Cost of participation:
• $75 fee per year
• 45 hours of service work per year
Contact our Arboretum Manager, Tonia, for a registration packet: firstname.lastname@example.org
There is a very severe threat to our Mason Bee populations, Chalk Brood. According to the USDA Agricultural Research Service there is very little known about the actual fungus in the genus Ascosphaera that attacks the Blue Orchard Mason Bee, Osmia lignaria. What we do know is that it is highly contagious and deadly, it can wipe out your entire colony. Larva ingest a deadly spore and vector the disease to any bees that come in contact with the cadaver. These infected bees spread the fungus to your mason bees house, flowers and other nesting sites.
As many of you know our Mason Bee sales/fundraising program has been halted for the season due to this devastating disorder. After sampling tubes from our arboretum and tubes from several different mason bee donors we found that all of our populations had varying degrees of infestation. We have worked tirelessly to replace tubes that had already been sent out and have opted to stop selling cocoons for the year. Our donors have gone through a very tedious process of harvesting and sanitizing their remaining cocoons, in hopes that an uninfected generation will be born this year.
Please take this threat very seriously. This is just a great reminder of the importance of sanitation in your orchard practices. The only way to ensure that we are not spreading the disease is to harvest all of your mason bee cocoons.
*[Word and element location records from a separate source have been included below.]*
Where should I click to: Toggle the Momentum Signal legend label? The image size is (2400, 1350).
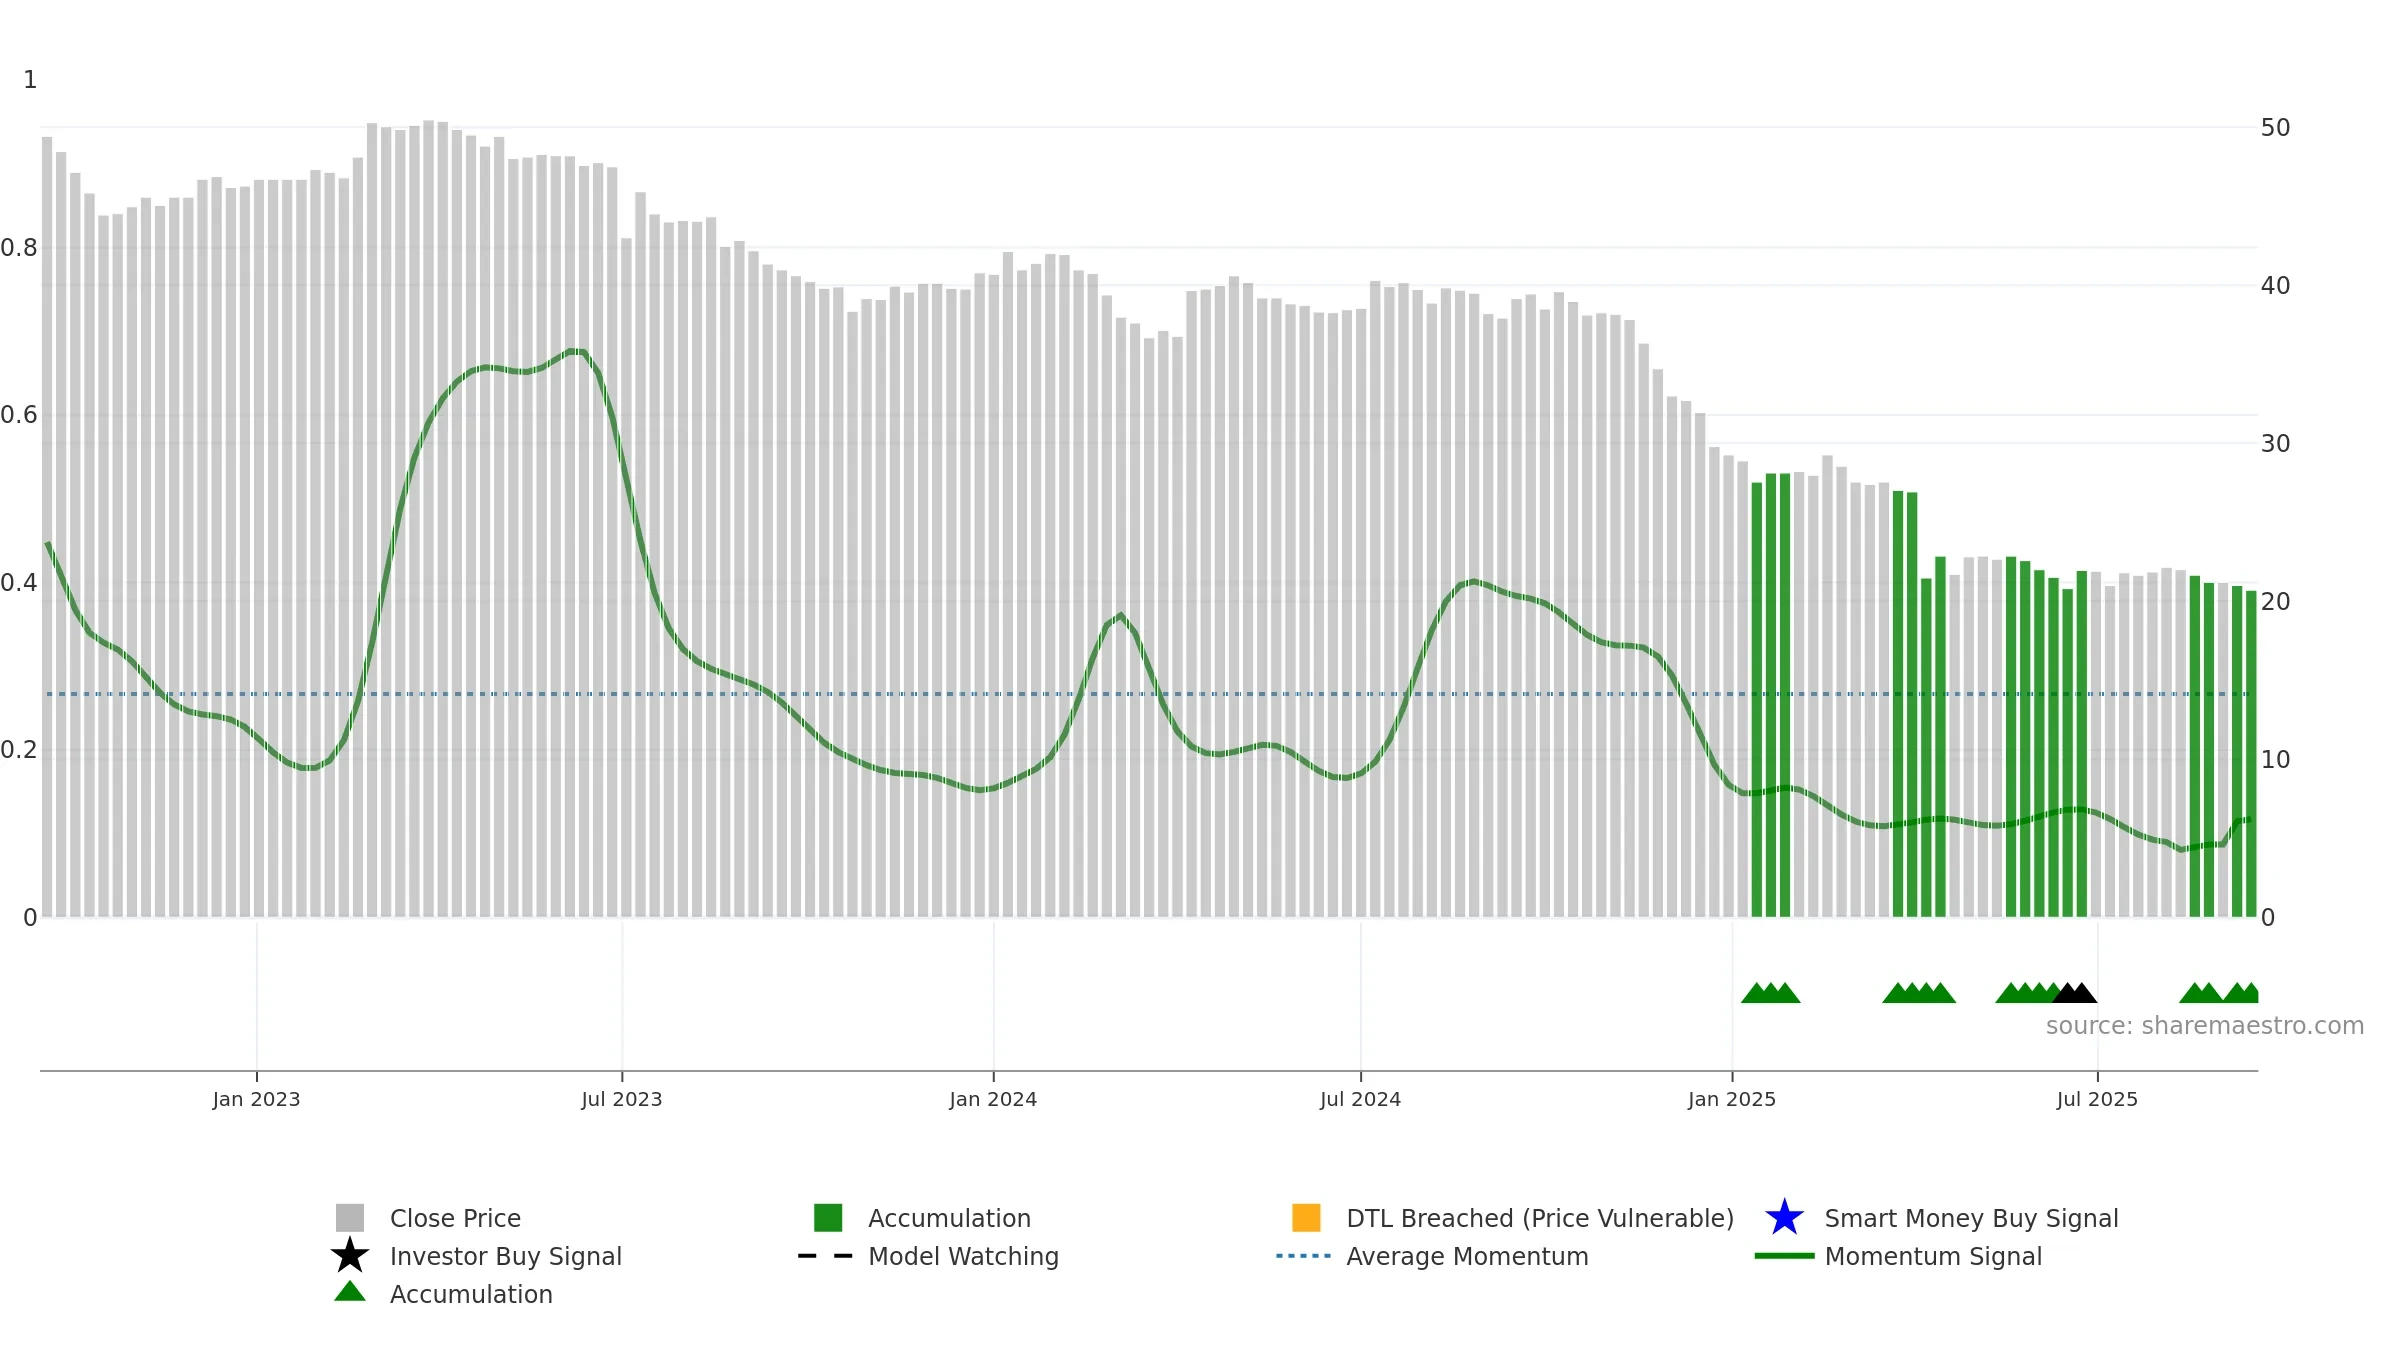point(1933,1256)
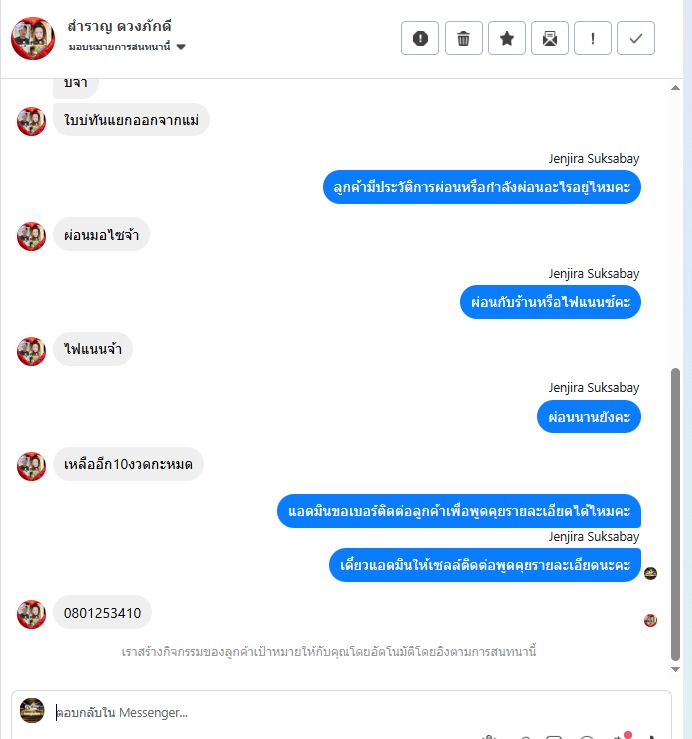Star this conversation for follow up
Image resolution: width=692 pixels, height=739 pixels.
[507, 38]
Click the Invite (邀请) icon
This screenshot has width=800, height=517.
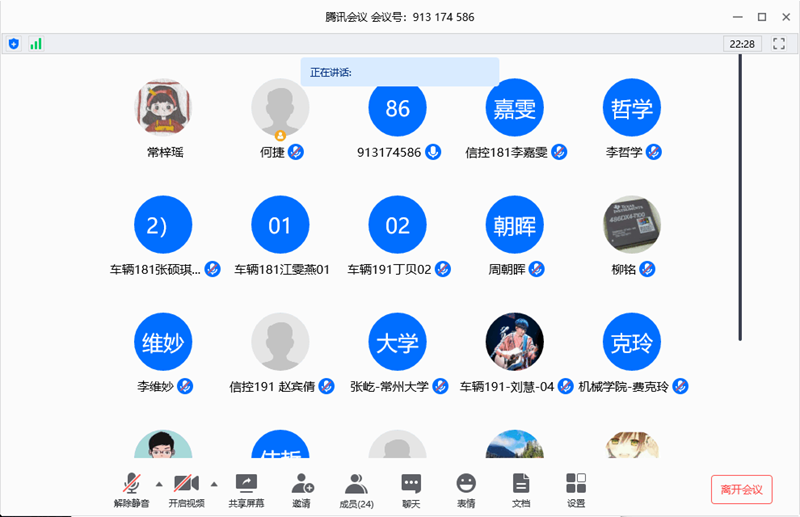301,489
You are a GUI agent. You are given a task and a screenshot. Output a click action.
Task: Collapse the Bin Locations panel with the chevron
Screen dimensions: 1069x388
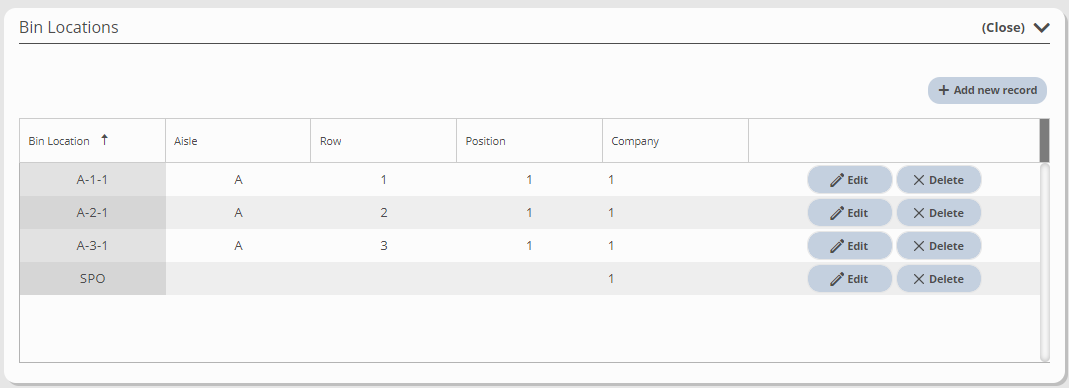click(1041, 27)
Clean and sanitize all of your nesting sites/homes on a yearly basis. Put out clean tubes every year, never reuse old tubes.
Harvesting cocoons takes a bit of time but, saving these bees is well worth our time and effort. Once the cocoons are harvested, by carefully slicing or cutting open, you must remove all the frass and pollen debris. 1.5 tsp of bleach to 1 cup of water is the recommended solution for sanitizing the cocoons and their homes. Your cocoons must be dried and placed in a refrigerator in a vented container. Temperature and humidity are important factors for their survival. 36-39 degrees and 60% or ^ humidity is ideal. A “bee emergence shelter” will need to be placed as close to their new nesting site as possible. They are available from different online sources or you can make your own. It needs to be a dark container with holes. At the arboretum we have used things like sour cream/yogurt containers and small waxed cardboard boxes.
Lots of information and control measure can be found online, please educate your selves on this disease and other problems that threaten our Mason Bee populations.
I wish you all the best of luck and remind you that we need to be good stewards to these wonderful little creatures that have served us so well over the years.